Saturday afternoon, Kalama took CF patient and Wilmington resident Scott Johnson paddleboarding in the Intracoastal Waterway. Although he had to undergo a double lung transplant in 2001, Johnson said that part of the reason he was able to survive for so long was his frequent surfing sessions.
Pipeline to a Cure also honored CF patient Howell Graham and invited him to share his story with guests during the evening gala at the Country Club of Landfall.

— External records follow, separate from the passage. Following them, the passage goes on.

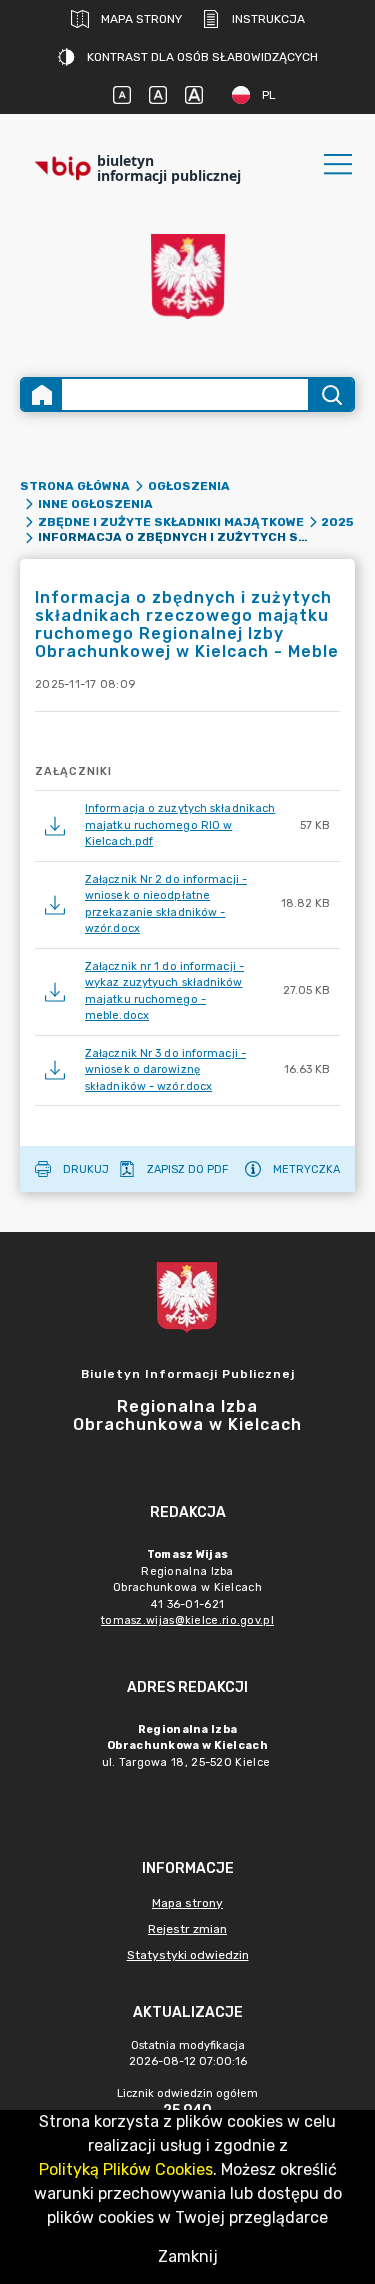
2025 (337, 522)
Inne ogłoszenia (95, 504)
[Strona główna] (42, 394)
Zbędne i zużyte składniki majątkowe (171, 522)
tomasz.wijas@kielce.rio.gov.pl (187, 1620)
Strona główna (75, 486)
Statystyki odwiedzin (188, 1955)
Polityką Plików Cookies (126, 2169)
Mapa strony (141, 19)
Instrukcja (268, 19)
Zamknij (188, 2256)
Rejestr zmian (187, 1929)
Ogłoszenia (189, 486)
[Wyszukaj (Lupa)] (330, 394)
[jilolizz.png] (188, 276)
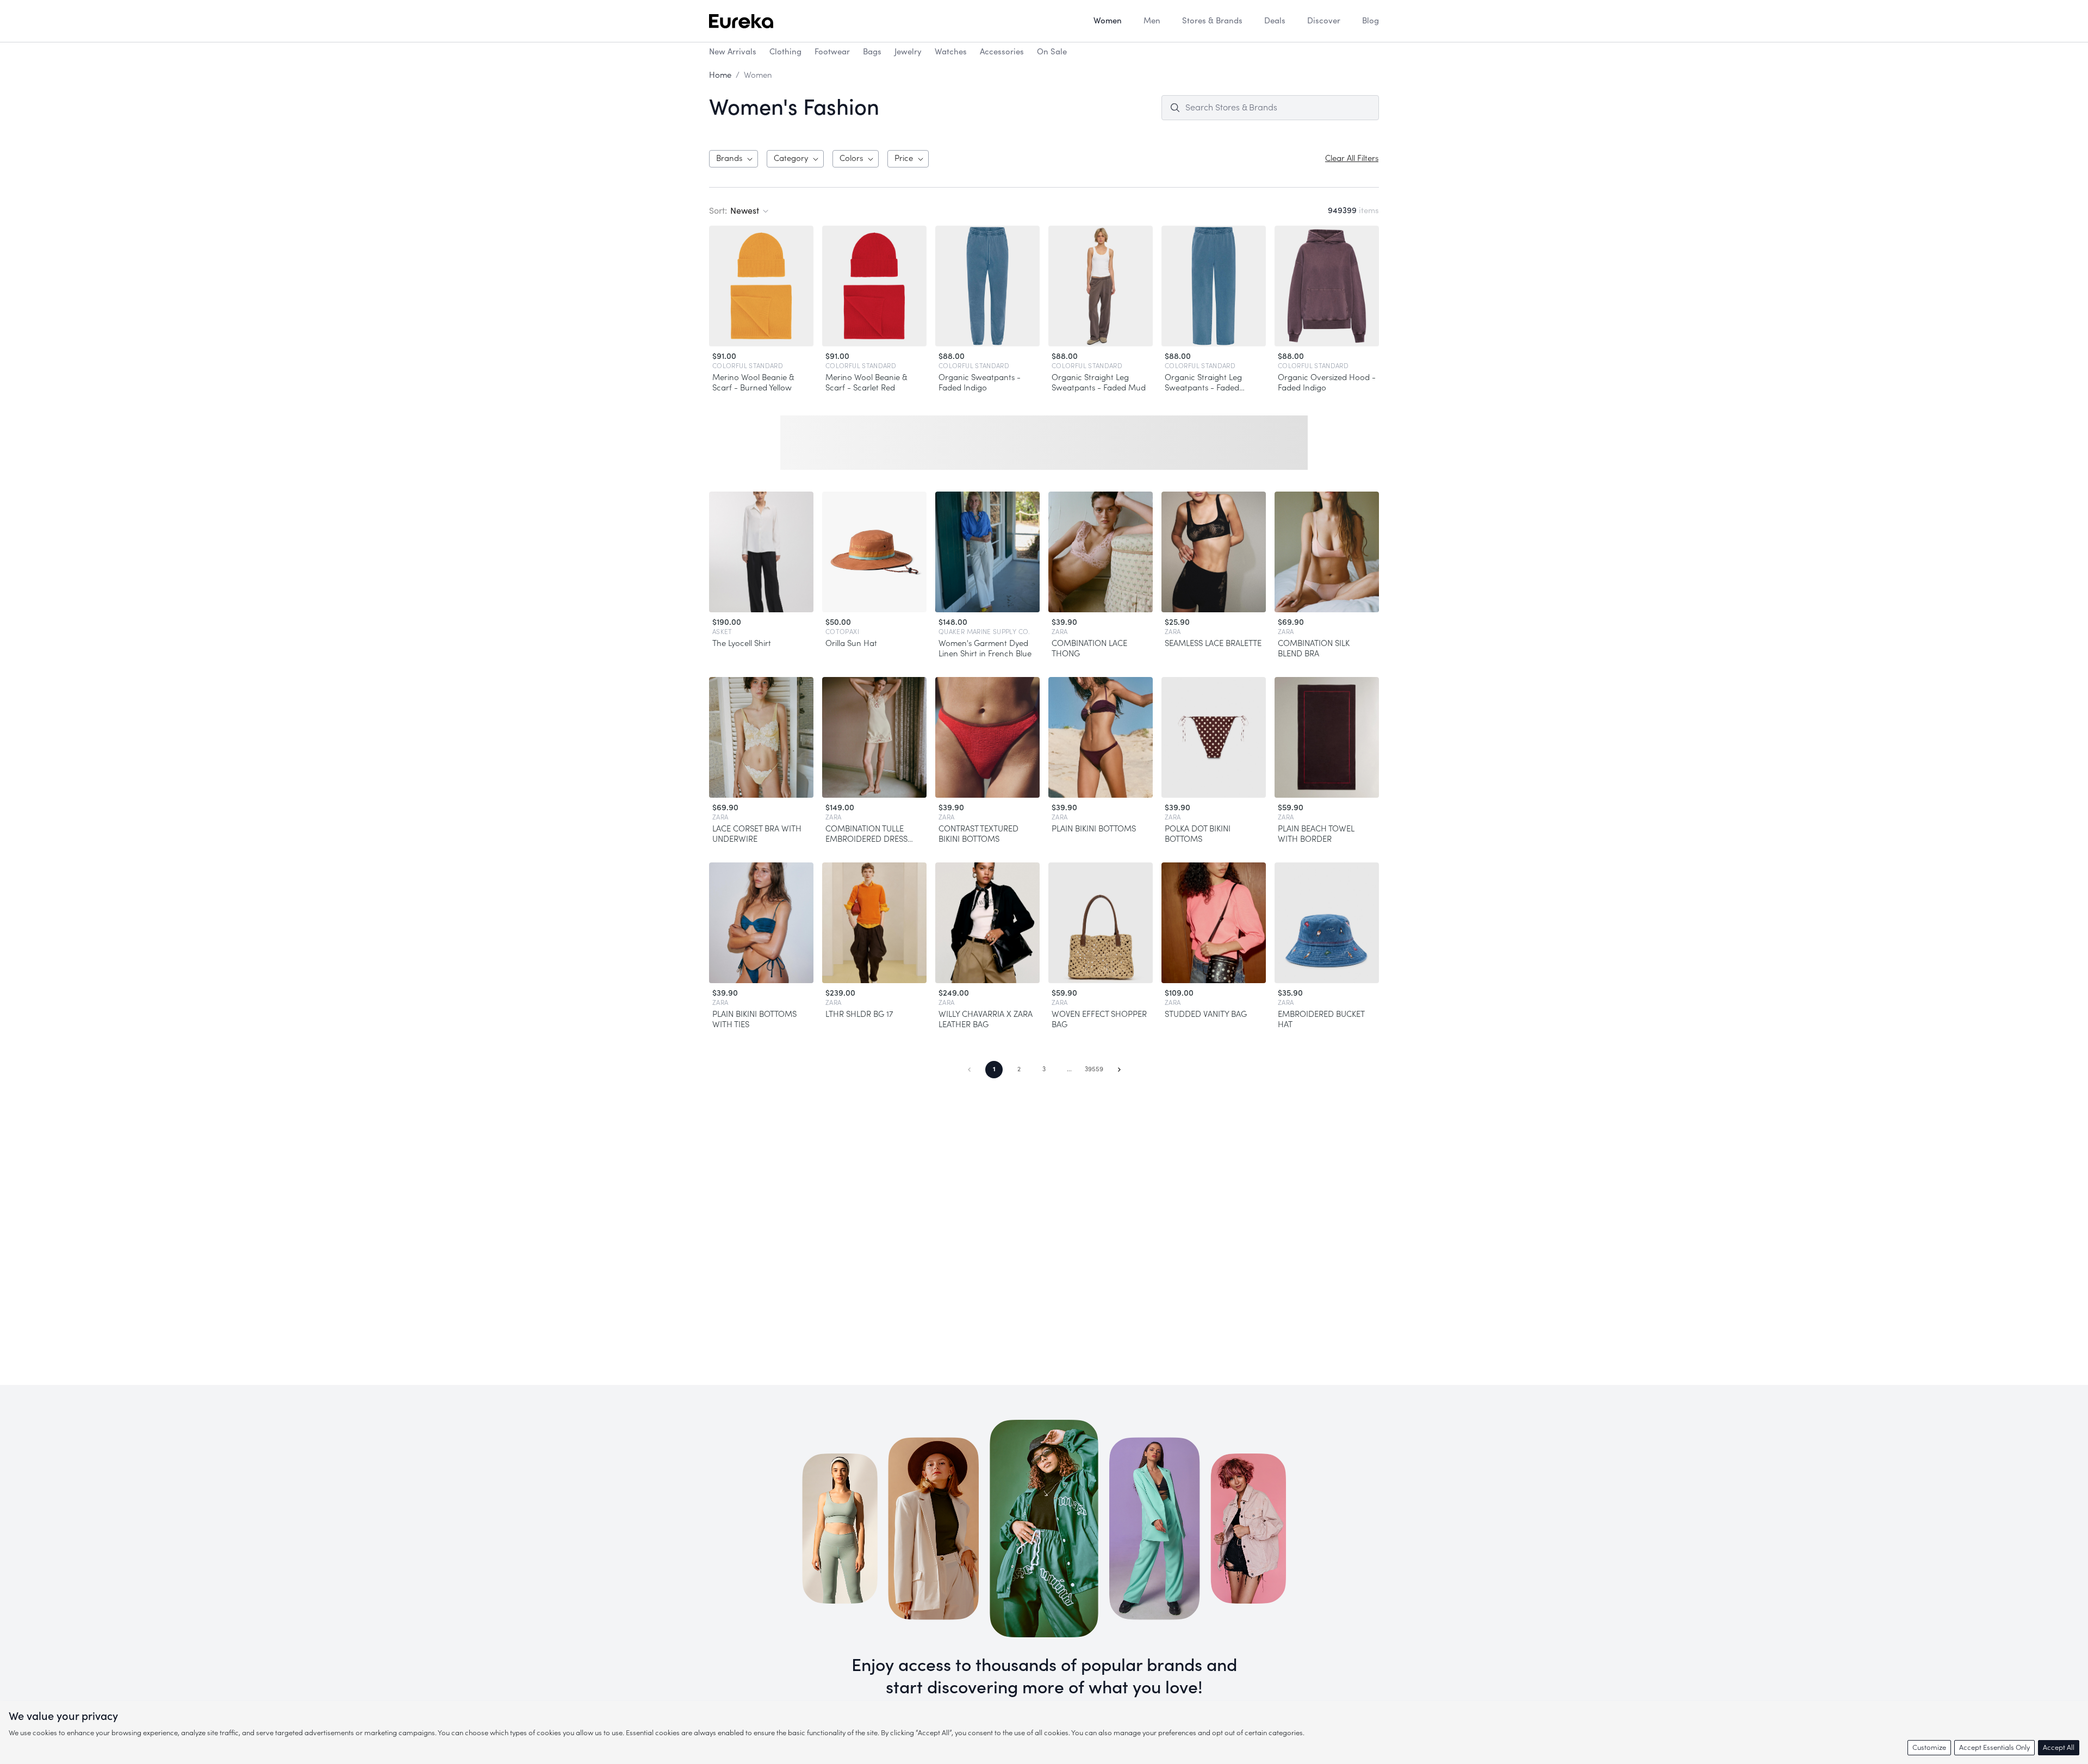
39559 (1094, 1069)
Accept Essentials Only (1994, 1747)
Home (720, 75)
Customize (1929, 1747)
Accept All (2058, 1747)
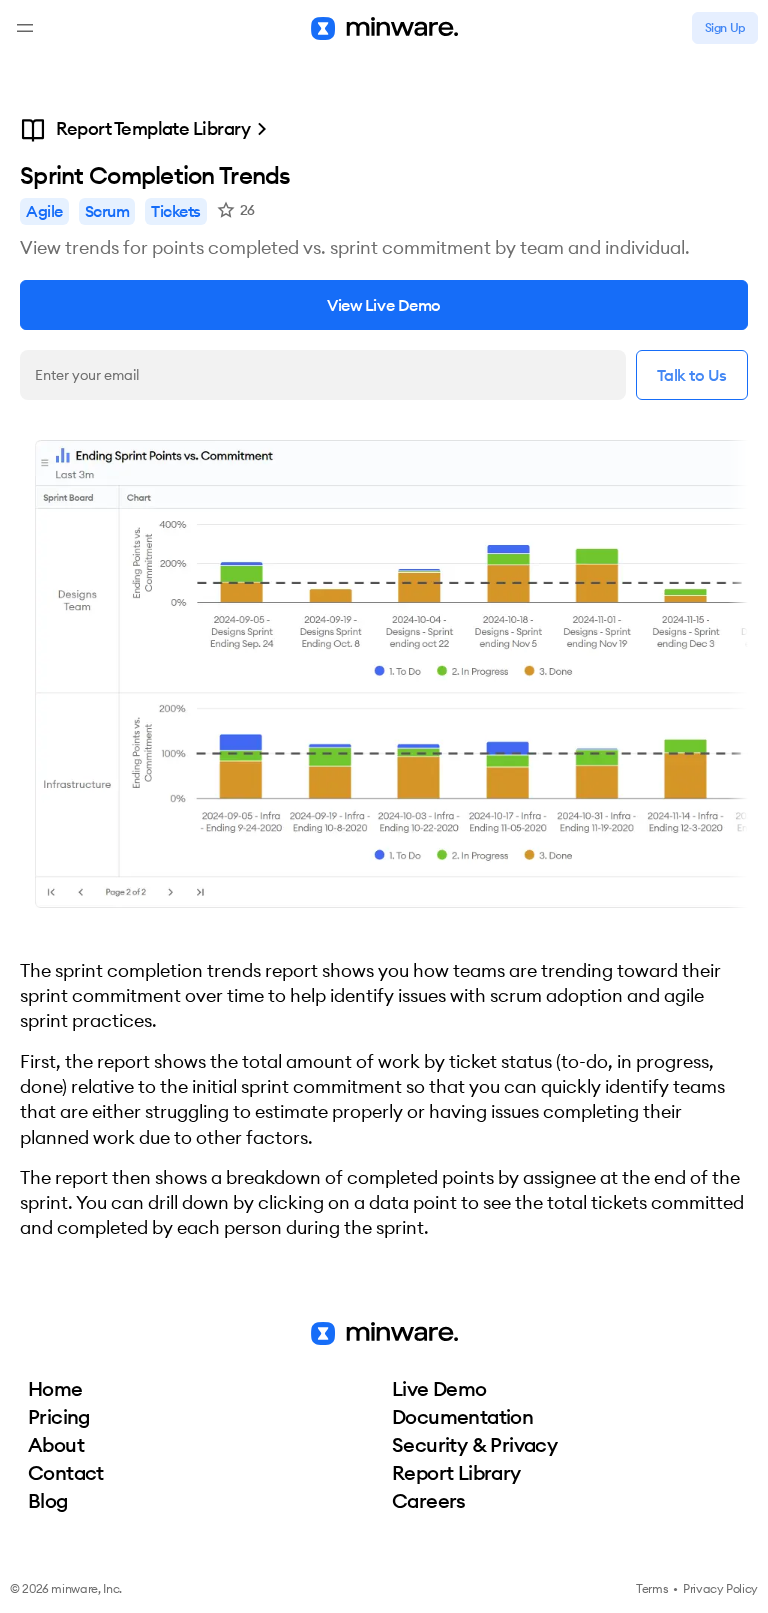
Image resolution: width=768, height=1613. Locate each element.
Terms (652, 1588)
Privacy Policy (720, 1588)
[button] (25, 28)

Graham was diagnosed with cystic fibrosis at age 2, at which time his parents were told his life expectancy was seven years.
He is now 52.
Howell’s mother, Nan Graham, was by her son’s side during the gala, reflecting on his journey and the hardships faced by both her son and his family.
“It’s hard, really hard, to have a child with CF,” Graham said. “Not being able to breathe is a terrible thing. I’m eternally grateful to have him.”
Howell Graham’s health and quality of life improved drastically in 1990, the year he underwent a double lung transplant. It was an extreme measure taken by CF patients during that time, before the invention of modern drugs such as Kalydeco, which will soon be able to treat 55 percent of the 1,800 mutations of CF.
Event chair Kay James said the closer the Cystic Fibrosis Foundation gets to the ultimate goal of finding a cure, the more important events like Pipeline to a Cure become, as each one is capable of raising more than $115,000 for the foundation. These events are the only source of funding for research of treatments that could ensure patients not only a normal life expectancy, but also an infinitely better quality of life.
“CF patients are the most courageous people I know,” James said. “They fight to just have a normal day. Events like this are extremely important. Everyone who is attending and supporting the event is getting us closer to saving lives — our honorees’ lives, our ambassadors’ lives, and those who we haven’t even met yet.”